Here in Jamaica they have their own  history of election violence, but in recent years it has been much less prelevant. Part of the tactics used to prevent election unrest includes control on the display of party materials, which was explained to me when I asked why there were so few political posters around.  Instead of the usual visual blast spread all over a city during elections, Kingston only displayed a modest few.  Close to the election date, we did see bus loads of orange-clad (PNP) and green-clad (JLP) supporters  – the two main parties — as they headed off to rallys, and we watched their orange and green litter blowing down Hope Road on the days leading up to the vote.  On 26th February 2016, Andrew Holness of the JLP was elected Prime Minister with very little civil unrest, and the Jamaican world moved on.

These experiences bring me to the US election, with primaries starting just as the Jamaican election finished.  I feel that my whole time here has been one long — one very long — election season.  Most Jamaicans that I know have access to cable TV with CNN and BBC coverage of what has been going on in US politics and are remarkably informed on the issues as well as the latest scandalous outburst.  In fact, its kind of shocking how closely they follow — its clear that they are not listening to only one media source — and know the ins and outs of each new shenanigan.   There’s an overwhelming disbelief that US politics could be going so badly and that rules, precedents and established norms are being so openly flouted.  I wonder how they feel about what they see in contrast with Jamaican corruption and I can only feel deeply embarrassed from where I stand, which appears to be somewhere in the first twenty minutes of a disaster movie.

I only feel more disheartened for my dear Filipino friends and what it must be like to live in a country that now openly murders people in the street, just a few short years since I lived there.  Democracy is never to be taken for granted.
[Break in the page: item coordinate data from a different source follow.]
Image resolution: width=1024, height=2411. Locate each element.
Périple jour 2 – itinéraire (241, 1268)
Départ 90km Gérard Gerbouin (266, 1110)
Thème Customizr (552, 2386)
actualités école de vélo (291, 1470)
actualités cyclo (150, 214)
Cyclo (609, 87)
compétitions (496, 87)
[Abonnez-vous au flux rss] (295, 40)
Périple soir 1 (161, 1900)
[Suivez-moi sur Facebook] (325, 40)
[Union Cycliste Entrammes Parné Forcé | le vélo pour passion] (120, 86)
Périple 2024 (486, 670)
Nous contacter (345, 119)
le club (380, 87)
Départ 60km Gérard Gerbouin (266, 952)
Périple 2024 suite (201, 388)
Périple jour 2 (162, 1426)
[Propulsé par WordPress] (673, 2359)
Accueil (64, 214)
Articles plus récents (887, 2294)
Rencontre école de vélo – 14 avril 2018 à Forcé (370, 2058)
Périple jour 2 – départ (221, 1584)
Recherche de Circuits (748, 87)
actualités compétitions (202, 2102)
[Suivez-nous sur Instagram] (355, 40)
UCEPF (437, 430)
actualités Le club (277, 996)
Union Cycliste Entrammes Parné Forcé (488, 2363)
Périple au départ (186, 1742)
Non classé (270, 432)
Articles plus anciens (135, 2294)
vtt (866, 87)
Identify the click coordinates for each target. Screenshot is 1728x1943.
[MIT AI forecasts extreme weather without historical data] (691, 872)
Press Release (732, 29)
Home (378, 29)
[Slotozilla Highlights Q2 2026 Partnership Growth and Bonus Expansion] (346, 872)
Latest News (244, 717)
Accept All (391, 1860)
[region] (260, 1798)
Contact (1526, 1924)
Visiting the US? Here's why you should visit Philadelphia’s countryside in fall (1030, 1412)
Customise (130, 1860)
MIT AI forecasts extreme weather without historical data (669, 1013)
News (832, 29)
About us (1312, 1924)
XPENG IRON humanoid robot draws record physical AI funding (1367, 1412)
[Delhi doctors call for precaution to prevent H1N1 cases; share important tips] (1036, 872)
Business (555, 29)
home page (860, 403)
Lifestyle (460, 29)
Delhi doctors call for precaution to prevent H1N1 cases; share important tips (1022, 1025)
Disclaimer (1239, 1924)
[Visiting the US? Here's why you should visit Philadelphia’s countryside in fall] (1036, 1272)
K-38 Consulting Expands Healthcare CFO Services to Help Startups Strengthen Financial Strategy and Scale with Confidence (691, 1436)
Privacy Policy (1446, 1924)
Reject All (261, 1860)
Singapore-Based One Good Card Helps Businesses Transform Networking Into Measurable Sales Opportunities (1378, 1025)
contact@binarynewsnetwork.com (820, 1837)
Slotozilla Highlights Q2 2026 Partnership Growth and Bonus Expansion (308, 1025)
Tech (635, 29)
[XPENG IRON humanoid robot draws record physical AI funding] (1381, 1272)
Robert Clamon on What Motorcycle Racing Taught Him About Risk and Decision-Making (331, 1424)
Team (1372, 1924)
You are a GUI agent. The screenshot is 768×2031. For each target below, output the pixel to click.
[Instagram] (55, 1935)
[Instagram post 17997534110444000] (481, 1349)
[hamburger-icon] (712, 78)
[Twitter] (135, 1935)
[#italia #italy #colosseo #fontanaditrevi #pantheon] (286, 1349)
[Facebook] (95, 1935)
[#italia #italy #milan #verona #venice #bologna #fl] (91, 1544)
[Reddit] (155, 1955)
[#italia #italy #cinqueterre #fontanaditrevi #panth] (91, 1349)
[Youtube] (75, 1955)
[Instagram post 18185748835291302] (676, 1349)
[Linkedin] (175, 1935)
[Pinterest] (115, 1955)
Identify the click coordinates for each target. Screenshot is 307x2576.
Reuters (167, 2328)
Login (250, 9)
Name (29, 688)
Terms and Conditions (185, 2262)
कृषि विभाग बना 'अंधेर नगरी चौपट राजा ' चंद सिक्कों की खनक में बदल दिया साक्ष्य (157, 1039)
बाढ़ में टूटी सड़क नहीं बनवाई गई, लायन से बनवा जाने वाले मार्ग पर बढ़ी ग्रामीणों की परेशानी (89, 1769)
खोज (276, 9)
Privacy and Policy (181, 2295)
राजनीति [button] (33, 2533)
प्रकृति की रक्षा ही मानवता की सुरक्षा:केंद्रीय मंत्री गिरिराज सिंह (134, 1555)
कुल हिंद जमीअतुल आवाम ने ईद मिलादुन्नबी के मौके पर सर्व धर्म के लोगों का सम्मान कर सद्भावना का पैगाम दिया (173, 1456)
5 thoughts on “E is for Elections

  1. We have come a long way with elections in Jamaica. As you know, politics is always a source of huge excitement, but in terms of the administration it has jumped light years ahead compared to 20 or 30 years ago. I know this from my experience as a local observer at several elections in the past. Nevertheless, the corruption and “tribalism” associated with partisan politics is a lingering problem. It’s interesting to compare different countries, though. As for the U.S. Elections… I would rather not comment on the result, but share the feelings of 90 per cent of Jamaicans!


  2. Reblogged this on Petchary's Blog and commented:
    Here’s a post in the “A to Z Challenge” from my friend and fellow blogger, whom I met online (thank you, WordPress!) when she was still living in Nepal, but who quite coincidentally moved to Jamaica. We meet up for a Japanese “bento” every now and then. Here are her thoughts on elections, in Jamaica and other countries where she has lived…


  3. Born in the GDR I agree, that “Democracy is never to be taken for granted.”
    Regarding the interest of Jamaicans in the US elections, the reason may be that each family has someone who lives in the USA and works to support the family in Jamaica. So the elections in the US also affect most Jamaicans. Regarding the behavior of the new US president, many Jamaicans who have a double residence in the States are now withdrawing from there.

    PS: I wonder what happens to the American economy when only people with an American passport can live and work there …


    • You are very correct that there are so many family connections with the US, and I’m sure that is a large part of the motivation to keep up with US politics. However, their interest far exceeds the average American’s, which is a shame as if they paid more attention we might not be in the mess we are in now.